Güzellik kavramları, tüm güzel şeyler için esas olanın ne olduğunu yakalamayı amaçlar. Klasik anlayışlar güzelliği, bir bütün olarak güzel nesne ile parçaları arasındaki ilişki açısından tanımlar: parçalar birbirleriyle doğru orantıda durmalı ve böylece bütünleşmiş uyumlu bir bütün oluşturmalıdır. Hedonist anlayışlar haz ve güzellik arasında zorunlu bir bağlantı görür, örneğin bir nesnenin güzel olması için ilgisiz bir haz yaratması gerekir. Diğer anlayışlar güzel nesneleri değerleri, onlara karşı sevgi dolu bir tutum ya da işlevleri açısından tanımlamayı içerir.
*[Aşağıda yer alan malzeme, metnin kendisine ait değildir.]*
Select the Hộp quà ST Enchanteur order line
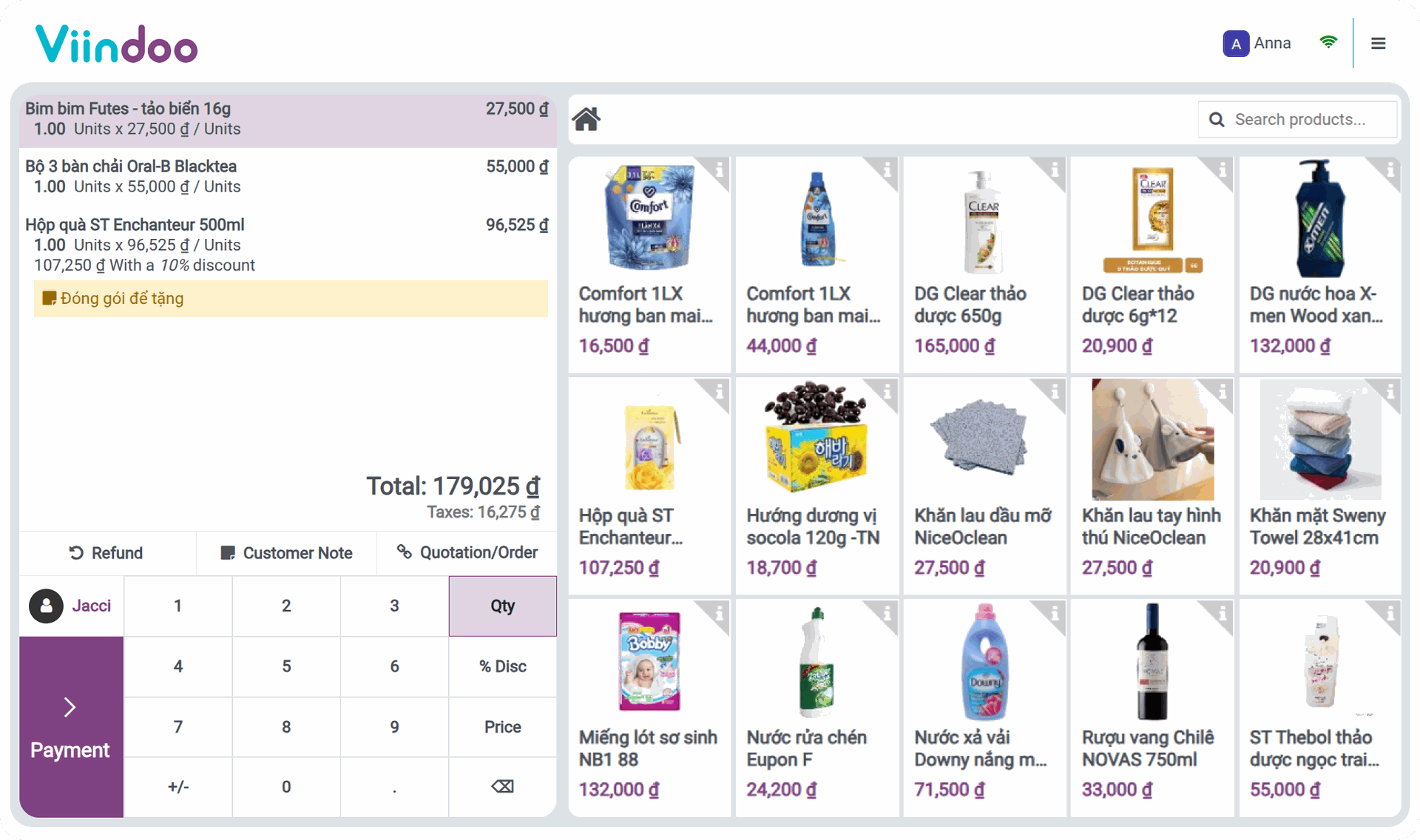point(287,244)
Gözle görülen nesneler (güzel bir yüz, güzel bir bina gibi), kulakla işitilen bir müzik, dil ile tadılan bir yemek, koklanan bir çiçeğin kokusu gibi beş duyu ile algılananlar yanında güzel ahlak gibi soyut kavramlar da güzellikle ilgilidir.

Genel bakış

Güzellik, sanat ve beğeni ile birlikte, felsefenin ana dallarından biri olan estetiğin ana konusudur. Güzellik genellikle zarafet, zerafet veya yücelik gibi diğer özelliklerin yanı sıra estetik bir özellik olarak kategorize edilir. Pozitif bir estetik değer olarak güzellik, negatif karşılığı olan çirkinlikle karşılaştırılır. Güzellik genellikle hakikat ve iyiliğin yanı sıra insan anlayışının üç temel kavramından biri olarak listelenir.
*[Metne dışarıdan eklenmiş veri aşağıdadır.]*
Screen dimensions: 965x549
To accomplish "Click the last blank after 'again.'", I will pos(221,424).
Nesnelciler ya da gerçekçiler güzelliği, güzel şeylerin nesnel ya da zihinden bağımsız bir özelliği olarak görür ve öznelciler bunu reddeder. Bu tartışmanın kaynağı, güzellik yargılarının öznel temellere, yani hislerimize dayanıyor gibi görünürken aynı zamanda evrensel doğruluk iddiasında bulunmasıdır. Bu gerilim bazen "beğeni antinomisi" olarak adlandırılır. Her iki tarafın taraftarları da güzellik hakkında güvenilir yargılarda bulunabilmek için genellikle tat alma duyusu olarak adlandırılan belirli bir yetinin gerekli olduğunu öne sürmüşlerdir. Örneğin David Hume, bu yetinin eğitilebileceğini ve uzmanların kararlarının uzun vadede örtüştüğünü öne sürmektedir.
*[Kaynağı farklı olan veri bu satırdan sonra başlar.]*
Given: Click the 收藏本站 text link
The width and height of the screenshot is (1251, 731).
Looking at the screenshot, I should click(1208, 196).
Güzellik esas olarak duyusal algının erişebildiği somut nesnelerle ilişkili olarak tartışılmaktadır. Bir şeyin güzelliğinin o şeyin duyusal özelliklerine bağlı olduğu sıklıkla öne sürülür. Ancak hikayeler ya da matematiksel kanıtlar gibi soyut nesnelerin de güzel olabileceği öne sürülmüştür. Güzellik sanat eserlerinde merkezi bir rol oynar ancak sanat alanı dışında da, özellikle de doğanın güzelliği söz konusu olduğunda, güzellik vardır. Güzel şeyler arasında Immanuel Kant'a dayanan etkili bir ayrım, bağımlı ve özgür güzellik arasındaki ayrımdır. Bir şeyin güzelliği, özgür ya da mutlak güzelliğin aksine, bu şeyin anlayışına ya da işlevine bağlıysa o şey bağımlı güzelliğe sahiptir. Bağımlı güzelliğe örnek olarak öküz olarak güzel olan ama at olarak güzel olmayan bir öküz ya da güzel bir binayı tasvir ettiği için güzel olan ama düşük kalitesi nedeniyle genel anlamda güzellikten yoksun olan bir fotoğraf verilebilir.

Nesnelcilik ve öznelcilik

Güzellik yargıları, örneğin greyfurtun kütlesi ve şekli gibi nesnel yargılar ile örneğin greyfurtun tadının güzel olup olmadığı gibi öznel beğeniler arasında bir ara konumda yer alıyor gibi görünmektedir. Güzellik yargıları ilkinden farklıdır çünkü nesnel algıdan ziyade öznel duygulara dayanırlar. Ancak aynı zamanda evrensel doğruluk iddiasında bulundukları için ikincisinden de ayrılırlar. Bu gerilim ortak dile de yansımaktadır. Bir yandan, örneğin manzaralara, resimlere veya insanlara atfedilen dünyanın nesnel bir özelliği olarak güzellikten bahsediyoruz. Öte yandan öznel taraf ise "güzellik bakanın gözündedir" gibi sözlerle ifade edilir.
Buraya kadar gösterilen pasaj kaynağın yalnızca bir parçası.